START Document extract
DENVER–Actor and Activist America Ferrera and Voto Latino paid a visit to Auraria Campus Oct. 26 to discuss the significance of voting and participating in the 2016 Election.
The rally was sponsored by Metropolitan State University of Denver’s Student Activities, the University of Colorado Denver’s Student Life and the Community College of Denver’s Student Life programs.
Launched in 2004, Voto Latino started as a PSA project with Co-Founder and Actor Rosario Dawson. Over the years, it has received major support from celebrities and musicians like Pitbull, Jessica Alba and America Ferrera. Voto Latina has worked in Denver since 2007.
Ferrera is an actor known for her role in the ABC sitcom, “Ugly Betty.” She plays Amy in the NBC sitcom, “Superstore” and is also the executive producer of the show. Ferrera has worked with Voto Latino for several years.
María Teresa Kumar, the CEO and president of Voto Latino, took the stage and discussed how Voto Latino reached out to millennial voters.
“One of the things that we do is we register voters through radio DJs,” Kumar says. “DJ Chonz was in the house back in 2008 and was completely faithful to us. We learned and we exported what we learned all the way around the country.
“In the last six years Voto Latino registered close to 13,000 Coloradoans,” continues Kumar. “I’m happy to say that Voto Latino, as of yesterday, has registered 177,000 voters in five huge states. We’ve been able to take chances and communities have taken chances on us, so I want to thank you.”
The crowd roared in cheers and applause as Ferrera stood at the podium and took a group selfie with everyone.
Ferrera briefly described her life in Los Angeles, California. Her parents immigrated to America from Honduras, Mexico. Ferrera lived with five siblings and her single mother.
“My mom worked day and night to provide for us and it wasn’t always easy. Sometimes I’d only have a meal in school because there were programs that somebody voted for,” Ferrera says. “That was the difference between me having something to eat in the middle of the day or not having something to eat in the middle of the day.”
“I’m not standing here as a celebrity. I’m here because I am one of you,” continues Ferrera. “I am as deeply impacted today by the issues that I grew up with than I was then. I’m not standing here as an actor saying, ‘Go vote. It’s cute!’ I’m saying, my life depended on people like you paying attention and caring.”
END Document extract
START Input data
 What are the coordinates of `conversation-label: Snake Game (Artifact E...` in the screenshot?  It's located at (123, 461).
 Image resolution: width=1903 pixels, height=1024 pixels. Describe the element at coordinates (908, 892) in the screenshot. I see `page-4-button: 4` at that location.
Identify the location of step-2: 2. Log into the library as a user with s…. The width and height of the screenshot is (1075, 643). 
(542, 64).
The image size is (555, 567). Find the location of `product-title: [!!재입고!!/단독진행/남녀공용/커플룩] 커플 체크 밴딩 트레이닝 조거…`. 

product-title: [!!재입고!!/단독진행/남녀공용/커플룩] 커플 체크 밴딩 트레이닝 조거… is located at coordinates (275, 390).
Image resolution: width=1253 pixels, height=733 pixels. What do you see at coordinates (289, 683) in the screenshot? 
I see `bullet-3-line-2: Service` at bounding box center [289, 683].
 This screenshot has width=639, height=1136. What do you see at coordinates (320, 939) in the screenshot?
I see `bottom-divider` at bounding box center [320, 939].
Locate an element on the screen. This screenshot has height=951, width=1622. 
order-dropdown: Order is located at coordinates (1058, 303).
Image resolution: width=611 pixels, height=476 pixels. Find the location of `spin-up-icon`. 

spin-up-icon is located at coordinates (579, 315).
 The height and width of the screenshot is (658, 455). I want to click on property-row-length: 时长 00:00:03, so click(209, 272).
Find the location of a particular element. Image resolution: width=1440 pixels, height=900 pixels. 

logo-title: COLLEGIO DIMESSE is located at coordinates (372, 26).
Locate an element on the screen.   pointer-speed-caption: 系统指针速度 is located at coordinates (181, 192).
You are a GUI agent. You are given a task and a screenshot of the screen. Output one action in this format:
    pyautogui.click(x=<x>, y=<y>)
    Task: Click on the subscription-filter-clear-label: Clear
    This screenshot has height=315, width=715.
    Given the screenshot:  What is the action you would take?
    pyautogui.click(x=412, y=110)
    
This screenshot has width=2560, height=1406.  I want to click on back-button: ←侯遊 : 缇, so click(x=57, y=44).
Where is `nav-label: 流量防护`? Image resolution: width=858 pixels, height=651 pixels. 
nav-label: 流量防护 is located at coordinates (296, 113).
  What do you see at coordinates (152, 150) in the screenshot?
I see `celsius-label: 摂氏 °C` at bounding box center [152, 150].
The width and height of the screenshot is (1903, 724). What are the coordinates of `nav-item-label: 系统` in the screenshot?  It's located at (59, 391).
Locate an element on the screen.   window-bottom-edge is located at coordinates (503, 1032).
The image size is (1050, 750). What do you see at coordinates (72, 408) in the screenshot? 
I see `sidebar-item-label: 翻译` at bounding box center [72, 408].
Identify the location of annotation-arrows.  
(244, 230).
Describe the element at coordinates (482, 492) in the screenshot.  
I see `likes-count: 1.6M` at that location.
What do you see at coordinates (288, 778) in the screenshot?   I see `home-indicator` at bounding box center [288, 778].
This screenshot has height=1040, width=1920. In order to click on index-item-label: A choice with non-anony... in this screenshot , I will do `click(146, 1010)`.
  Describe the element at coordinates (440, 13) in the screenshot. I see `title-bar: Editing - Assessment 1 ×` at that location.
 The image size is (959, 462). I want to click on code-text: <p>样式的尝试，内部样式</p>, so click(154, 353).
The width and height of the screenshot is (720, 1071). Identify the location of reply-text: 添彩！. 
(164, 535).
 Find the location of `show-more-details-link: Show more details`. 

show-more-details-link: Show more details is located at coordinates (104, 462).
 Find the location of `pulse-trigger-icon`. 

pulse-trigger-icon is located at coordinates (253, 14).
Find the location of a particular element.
END Input data
▸ **Required work**:
(1) Can you output the passage of the Voto Latino rally article from "Launched in 2004, Voto" up to and including "Denver since 2007.", word for word?
(2) Can you pick up the Voto Latino rally article after its final sentence and carry it forward?

▸ **Activity answers**:
(1)
Launched in 2004, Voto Latino started as a PSA project with Co-Founder and Actor Rosario Dawson. Over the years, it has received major support from celebrities and musicians like Pitbull, Jessica Alba and America Ferrera. Voto Latina has worked in Denver since 2007.

(2)
Ferrera recalled a memory she had of the 1994 Election. It was about Proposition 187 for California. This proposition said illegal aliens were ineligible for public benefits. It was approved, but never enforced.
“I don’t remember much about it then,” Ferrera says. “But I do remember being dropped off at school and my mom pulling me aside and saying to me, ‘If anyone asks you questions about where you’re from or whether you’re American or why your parents speak Spanish or tease you about the color of your skin, you did nothing wrong.’
“I went to school with kids who were first-generation Arab, first-generation Filipino, first-generation Chinese. You name it,” continues Ferrera. “We all went home to parents who yelled at us in a different language and cooked something else for dinner. But when we came to school and pledged allegiance to the flag, we were American because of our diversity, not in spite of it.”
Ferrera frowned upon the idea of sitting out and not participating in the election.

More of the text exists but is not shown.